The robots themselves are not very tall. Right. So is that another thing, have you thought, do you guys like sometimes put flags on them or is it not really an issue. 

[00:28:59] Tessa Lau: We've had that request. They're short for a reason, right? Because the closer that reflector is to the ground, the more, more stable it is, and the less error in measurements that you get, so we can be more accurate. So there's a reason they're there about, I think they're about a foot tall right now. And, and also the smaller they are, the lighter they are, the easier they are to transport. So it's all, it's all part of our design process, was coming up with something, but, you know, typically when we're on a floor, we're one of the only trades on that floor because we tried to get on that floor first thing is as soon as it's available. And so we don't tend to have too many problems with visibility or people not seeing it and tripping over it. 

[00:29:33] Hugh Seaton: So the last thing I'll say is I love that you said one of the first we're one of the first trades on the floor that you really are thinking of this as integrating as a trade into the industry. Very cool. Well, Tessa, this has been so much fun. I've just, I keep imagining the robot zipping along in this amazing kind of graphic on the floor. Can't wait to see it someday. 

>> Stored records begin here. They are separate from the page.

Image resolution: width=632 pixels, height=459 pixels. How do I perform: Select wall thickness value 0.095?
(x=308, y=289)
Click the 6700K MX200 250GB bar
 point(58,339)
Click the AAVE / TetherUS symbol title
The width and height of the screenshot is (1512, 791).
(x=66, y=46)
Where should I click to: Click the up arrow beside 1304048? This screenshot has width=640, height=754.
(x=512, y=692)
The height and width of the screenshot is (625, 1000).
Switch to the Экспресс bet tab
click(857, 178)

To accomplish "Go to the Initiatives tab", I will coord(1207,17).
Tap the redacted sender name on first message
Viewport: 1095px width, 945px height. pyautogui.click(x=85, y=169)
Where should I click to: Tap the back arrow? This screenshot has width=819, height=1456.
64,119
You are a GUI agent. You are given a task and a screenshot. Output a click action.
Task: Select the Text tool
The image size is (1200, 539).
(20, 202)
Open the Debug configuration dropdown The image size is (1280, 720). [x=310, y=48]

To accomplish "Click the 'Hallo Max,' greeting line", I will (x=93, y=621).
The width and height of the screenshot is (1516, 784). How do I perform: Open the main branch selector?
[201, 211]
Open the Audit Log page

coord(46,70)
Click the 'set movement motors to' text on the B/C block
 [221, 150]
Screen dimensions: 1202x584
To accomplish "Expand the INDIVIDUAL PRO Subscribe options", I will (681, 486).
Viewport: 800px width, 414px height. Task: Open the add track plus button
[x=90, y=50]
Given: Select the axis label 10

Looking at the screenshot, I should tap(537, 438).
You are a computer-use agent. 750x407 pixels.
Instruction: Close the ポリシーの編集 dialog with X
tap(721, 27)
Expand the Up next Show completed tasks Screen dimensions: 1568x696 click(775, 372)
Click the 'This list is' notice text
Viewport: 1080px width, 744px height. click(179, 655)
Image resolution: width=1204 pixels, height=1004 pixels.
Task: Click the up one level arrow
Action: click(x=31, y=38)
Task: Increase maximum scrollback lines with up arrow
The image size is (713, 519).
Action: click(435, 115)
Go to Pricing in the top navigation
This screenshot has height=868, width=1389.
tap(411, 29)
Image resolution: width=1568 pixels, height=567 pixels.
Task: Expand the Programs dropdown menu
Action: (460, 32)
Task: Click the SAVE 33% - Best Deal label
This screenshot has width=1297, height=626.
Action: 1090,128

[00:29:55] Tessa Lau: It felt if anyone's interested in seeing more videos, you can check us out. We have a website Dustyrobotics.com .

We also have a channel on YouTube. So just search for Dusty Robotics and you can pull up some cute robots. 

[00:30:06] Hugh Seaton: And I'll put them both actually in the notes of the podcast. So Tessa, thanks for being on the podcast. 

[00:30:12] Tessa Lau: And thanks Hugh. This was a lot of fun.